I also need away in which opentap can save the current state of the testplan run and resume it after reboot.

Any help here.

Hi @jval1984,

you can use the --open argument to open a specific test plan, but running it or resuming it to the point where you ran it last time is not possible at this moment.

adding a --run would not be a big problem, but adding a general “resume” feature would require a lot of development.

If you have a simple test plan some of this can be done as a plugin which skips execution if they already executed the last time - so imagine coding some logic like this into all the root-level test steps in your test plan.

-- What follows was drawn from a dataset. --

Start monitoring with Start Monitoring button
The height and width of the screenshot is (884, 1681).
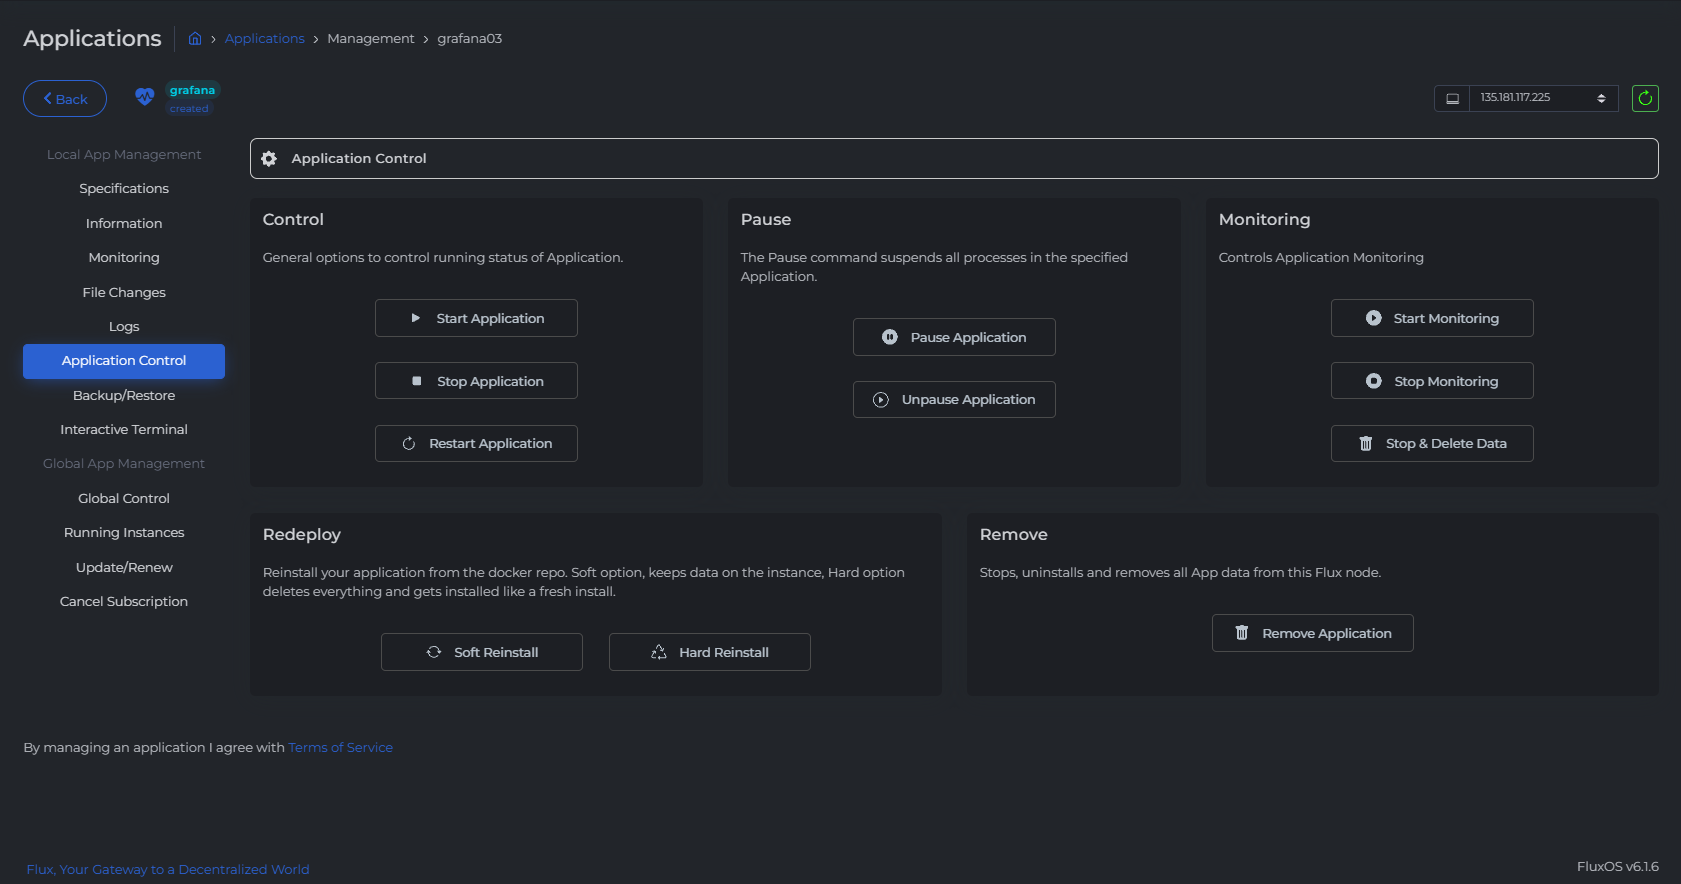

I see I would assume someone else would already have had the need to reboot during a test and then resume the test or at least resume the tesplan execution. Basically my test stress test operation of a feature on reboot. I have written the test with logic to keep the test state and resume and it does work but #1. Testplan must only have a test and test should have no parent (which sucks because i dont want to keep so many testplans separated) and #2 only works on tap.exe because the UI does not auto resume test execution (this suppose to be stress automated tests).

It would be good to add functionality so that the UI can auto resume a test via arguments and also to be able to resume and keeping state of a current testplan running (pass\fail\screen logs) in bot UI and console.

One reason that this particular scenario does not work is that the most common setup is to have the device running the test plan not at the same time be the device under test. So we simply does not see this particular situation very often.

What I think is the most common setup is a “bench computer” running the test plan and then the device under test being separate from it.

I would be interested in understanding , in your case, why does it have to be the same device?